** BEGIN Given data **

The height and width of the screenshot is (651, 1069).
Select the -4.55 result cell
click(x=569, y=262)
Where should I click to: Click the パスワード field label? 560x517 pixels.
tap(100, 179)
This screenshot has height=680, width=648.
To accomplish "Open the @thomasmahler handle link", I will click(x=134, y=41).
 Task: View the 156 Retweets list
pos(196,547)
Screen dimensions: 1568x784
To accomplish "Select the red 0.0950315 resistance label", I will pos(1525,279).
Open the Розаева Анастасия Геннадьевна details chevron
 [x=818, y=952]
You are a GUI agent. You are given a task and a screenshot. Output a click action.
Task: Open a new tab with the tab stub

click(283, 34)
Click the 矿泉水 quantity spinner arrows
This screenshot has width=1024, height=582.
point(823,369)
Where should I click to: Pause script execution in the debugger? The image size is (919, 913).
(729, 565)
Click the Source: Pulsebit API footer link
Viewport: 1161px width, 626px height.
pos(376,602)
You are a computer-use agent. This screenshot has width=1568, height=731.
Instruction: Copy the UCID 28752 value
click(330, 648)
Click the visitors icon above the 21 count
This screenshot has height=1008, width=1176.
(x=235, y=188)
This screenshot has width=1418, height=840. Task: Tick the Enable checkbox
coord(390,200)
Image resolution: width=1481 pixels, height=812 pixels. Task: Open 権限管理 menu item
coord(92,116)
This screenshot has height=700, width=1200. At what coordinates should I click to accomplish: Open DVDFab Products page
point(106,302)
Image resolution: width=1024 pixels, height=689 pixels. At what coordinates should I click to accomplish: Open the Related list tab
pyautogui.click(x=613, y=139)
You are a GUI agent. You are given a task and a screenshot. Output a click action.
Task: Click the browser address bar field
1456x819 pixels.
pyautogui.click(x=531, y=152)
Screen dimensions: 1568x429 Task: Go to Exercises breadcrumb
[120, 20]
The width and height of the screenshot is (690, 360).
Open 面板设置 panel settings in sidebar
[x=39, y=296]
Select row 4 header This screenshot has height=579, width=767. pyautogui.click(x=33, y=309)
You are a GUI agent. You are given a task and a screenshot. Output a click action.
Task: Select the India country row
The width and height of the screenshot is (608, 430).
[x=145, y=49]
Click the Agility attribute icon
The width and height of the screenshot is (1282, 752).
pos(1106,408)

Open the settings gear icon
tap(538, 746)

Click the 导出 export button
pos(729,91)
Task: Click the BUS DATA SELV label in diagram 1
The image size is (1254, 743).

** END Given data **

(What to produce) Reproduce all of the lines above word for word, without changing anything.

(Written reply)
The height and width of the screenshot is (651, 1069).
Select the -4.55 result cell
click(x=569, y=262)
Where should I click to: Click the パスワード field label? 560x517 pixels.
tap(100, 179)
This screenshot has height=680, width=648.
To accomplish "Open the @thomasmahler handle link", I will click(x=134, y=41).
 Task: View the 156 Retweets list
pos(196,547)
Screen dimensions: 1568x784
To accomplish "Select the red 0.0950315 resistance label", I will pos(1525,279).
Open the Розаева Анастасия Геннадьевна details chevron
 [x=818, y=952]
You are a GUI agent. You are given a task and a screenshot. Output a click action.
Task: Open a new tab with the tab stub

click(283, 34)
Click the 矿泉水 quantity spinner arrows
This screenshot has width=1024, height=582.
point(823,369)
Where should I click to: Pause script execution in the debugger? The image size is (919, 913).
(729, 565)
Click the Source: Pulsebit API footer link
Viewport: 1161px width, 626px height.
pos(376,602)
You are a computer-use agent. This screenshot has width=1568, height=731.
Instruction: Copy the UCID 28752 value
click(330, 648)
Click the visitors icon above the 21 count
This screenshot has height=1008, width=1176.
(x=235, y=188)
This screenshot has width=1418, height=840. Task: Tick the Enable checkbox
coord(390,200)
Image resolution: width=1481 pixels, height=812 pixels. Task: Open 権限管理 menu item
coord(92,116)
This screenshot has height=700, width=1200. At what coordinates should I click to accomplish: Open DVDFab Products page
point(106,302)
Image resolution: width=1024 pixels, height=689 pixels. At what coordinates should I click to accomplish: Open the Related list tab
pyautogui.click(x=613, y=139)
You are a GUI agent. You are given a task and a screenshot. Output a click action.
Task: Click the browser address bar field
1456x819 pixels.
pyautogui.click(x=531, y=152)
Screen dimensions: 1568x429 Task: Go to Exercises breadcrumb
[120, 20]
The width and height of the screenshot is (690, 360).
Open 面板设置 panel settings in sidebar
[x=39, y=296]
Select row 4 header This screenshot has height=579, width=767. pyautogui.click(x=33, y=309)
You are a GUI agent. You are given a task and a screenshot. Output a click action.
Task: Select the India country row
The width and height of the screenshot is (608, 430).
[x=145, y=49]
Click the Agility attribute icon
The width and height of the screenshot is (1282, 752).
pos(1106,408)

Open the settings gear icon
tap(538, 746)

Click the 导出 export button
pos(729,91)
Task: Click the BUS DATA SELV label in diagram 1
The image size is (1254, 743).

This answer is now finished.